The rapid development of edge computing has an impact on the Internet of Vehicles (IoV). However, the high-speed mobility of vehicles makes the task offloading delay unstable and unreliable. Hence, this paper studies the task offloading problem to provide stable computing, communication and storage services for user vehicles in vehicle networks. The offloading problem is formulated to minimize cost consumption under the maximum delay constraint by jointly considering the positions, speeds and computation resources of vehicles. Due to the complexity of the problem, we propose the vehicle deep Q-network (V-DQN) algorithm.

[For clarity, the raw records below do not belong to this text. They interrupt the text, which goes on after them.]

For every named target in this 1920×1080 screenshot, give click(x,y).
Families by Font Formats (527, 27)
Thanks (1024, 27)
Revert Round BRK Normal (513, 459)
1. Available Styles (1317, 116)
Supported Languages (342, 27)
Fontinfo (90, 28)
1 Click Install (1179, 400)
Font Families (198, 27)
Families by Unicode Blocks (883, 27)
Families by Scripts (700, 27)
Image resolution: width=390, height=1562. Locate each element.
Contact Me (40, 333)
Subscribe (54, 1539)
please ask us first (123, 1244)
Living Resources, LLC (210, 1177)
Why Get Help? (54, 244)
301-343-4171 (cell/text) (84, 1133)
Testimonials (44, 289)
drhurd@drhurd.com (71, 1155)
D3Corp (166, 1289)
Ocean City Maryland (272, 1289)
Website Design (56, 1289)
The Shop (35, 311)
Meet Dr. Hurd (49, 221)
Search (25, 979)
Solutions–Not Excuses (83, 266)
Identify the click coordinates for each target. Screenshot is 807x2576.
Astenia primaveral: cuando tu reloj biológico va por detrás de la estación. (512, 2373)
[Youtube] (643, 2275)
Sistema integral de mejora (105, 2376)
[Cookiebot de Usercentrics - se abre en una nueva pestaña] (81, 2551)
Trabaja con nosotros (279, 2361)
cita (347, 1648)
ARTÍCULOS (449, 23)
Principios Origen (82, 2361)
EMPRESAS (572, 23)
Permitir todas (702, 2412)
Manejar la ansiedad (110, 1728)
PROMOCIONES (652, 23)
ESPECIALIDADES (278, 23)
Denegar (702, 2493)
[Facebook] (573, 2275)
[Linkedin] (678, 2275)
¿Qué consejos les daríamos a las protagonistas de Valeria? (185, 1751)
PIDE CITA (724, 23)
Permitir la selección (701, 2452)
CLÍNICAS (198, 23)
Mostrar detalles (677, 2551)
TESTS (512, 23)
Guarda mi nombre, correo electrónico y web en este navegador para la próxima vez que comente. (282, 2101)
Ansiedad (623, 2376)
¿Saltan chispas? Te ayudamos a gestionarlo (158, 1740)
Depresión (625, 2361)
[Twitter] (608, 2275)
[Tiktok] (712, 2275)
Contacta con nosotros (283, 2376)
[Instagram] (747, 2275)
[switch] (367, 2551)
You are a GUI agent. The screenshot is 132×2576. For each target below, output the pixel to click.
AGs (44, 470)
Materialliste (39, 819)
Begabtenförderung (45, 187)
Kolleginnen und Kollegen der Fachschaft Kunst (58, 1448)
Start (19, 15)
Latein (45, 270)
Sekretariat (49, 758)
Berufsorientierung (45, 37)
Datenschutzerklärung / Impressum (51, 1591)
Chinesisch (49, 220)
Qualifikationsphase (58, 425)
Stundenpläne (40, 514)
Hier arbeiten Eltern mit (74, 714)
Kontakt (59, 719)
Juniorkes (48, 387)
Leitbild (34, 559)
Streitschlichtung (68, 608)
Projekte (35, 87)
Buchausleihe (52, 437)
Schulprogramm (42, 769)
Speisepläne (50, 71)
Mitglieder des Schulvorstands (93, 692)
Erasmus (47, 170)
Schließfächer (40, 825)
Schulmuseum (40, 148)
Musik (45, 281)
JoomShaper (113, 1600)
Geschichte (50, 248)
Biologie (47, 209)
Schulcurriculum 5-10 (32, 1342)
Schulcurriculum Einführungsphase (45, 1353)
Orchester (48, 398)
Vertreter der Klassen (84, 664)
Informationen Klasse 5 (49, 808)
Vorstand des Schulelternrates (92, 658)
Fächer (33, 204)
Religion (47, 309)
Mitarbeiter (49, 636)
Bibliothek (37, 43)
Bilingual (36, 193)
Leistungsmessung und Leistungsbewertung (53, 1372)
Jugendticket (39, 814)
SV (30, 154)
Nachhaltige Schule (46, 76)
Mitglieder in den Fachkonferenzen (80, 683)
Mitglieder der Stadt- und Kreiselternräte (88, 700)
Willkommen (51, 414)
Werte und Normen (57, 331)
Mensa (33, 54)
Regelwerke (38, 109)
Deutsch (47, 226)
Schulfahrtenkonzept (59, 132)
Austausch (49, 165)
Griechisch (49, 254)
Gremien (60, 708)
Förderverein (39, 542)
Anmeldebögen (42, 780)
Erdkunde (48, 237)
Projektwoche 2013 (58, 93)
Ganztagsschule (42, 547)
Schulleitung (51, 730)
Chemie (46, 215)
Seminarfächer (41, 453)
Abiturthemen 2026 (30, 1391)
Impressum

In V-DQN algorithm, we firstly propose a vehicle adaptive feedback (VAF) algorithm to obtain the priority setting of processing tasks for service vehicles. Then, the V-DQN algorithm is implemented based on the result of VAF to realize task offloading strategy. Specially, the interruption problem caused by the movement of the vehicle is formulated as a return function as part of evaluating the task offloading strategy. The simulation results show that our proposed scheme significantly reduces cost consumption and improves Quality of Service (QoS).
基于强化学习的车辆边缘计算网络动态感知任务卸载
边缘计算的快速发展对车联网产生了影响。然而,车辆的高速移动使得任务卸载延迟变得不稳定和不可靠。为此,本文研究任务卸载问题,为车辆网络中的用户车辆提供稳定的计算、通信和存储服务。在最大延迟约束下,综合考虑车辆的位置、速度和计算资源,制定了成本消耗最小的卸载问题。鉴于问题的复杂性,我们提出了车辆深度q -网络(V-DQN)算法。在V-DQN算法中,我们首先提出了一种车辆自适应反馈(VAF)算法来获得服务车辆处理任务的优先级设置。然后,基于VAF结果实现V-DQN算法,实现任务卸载策略。特别地,将车辆运动引起的中断问题表述为一个返回函数,作为评估任务卸载策略的一部分。仿真结果表明,该方案显著降低了成本消耗,提高了服务质量(QoS)。
本文章由计算机程序翻译,如有差异,请以英文原文为准。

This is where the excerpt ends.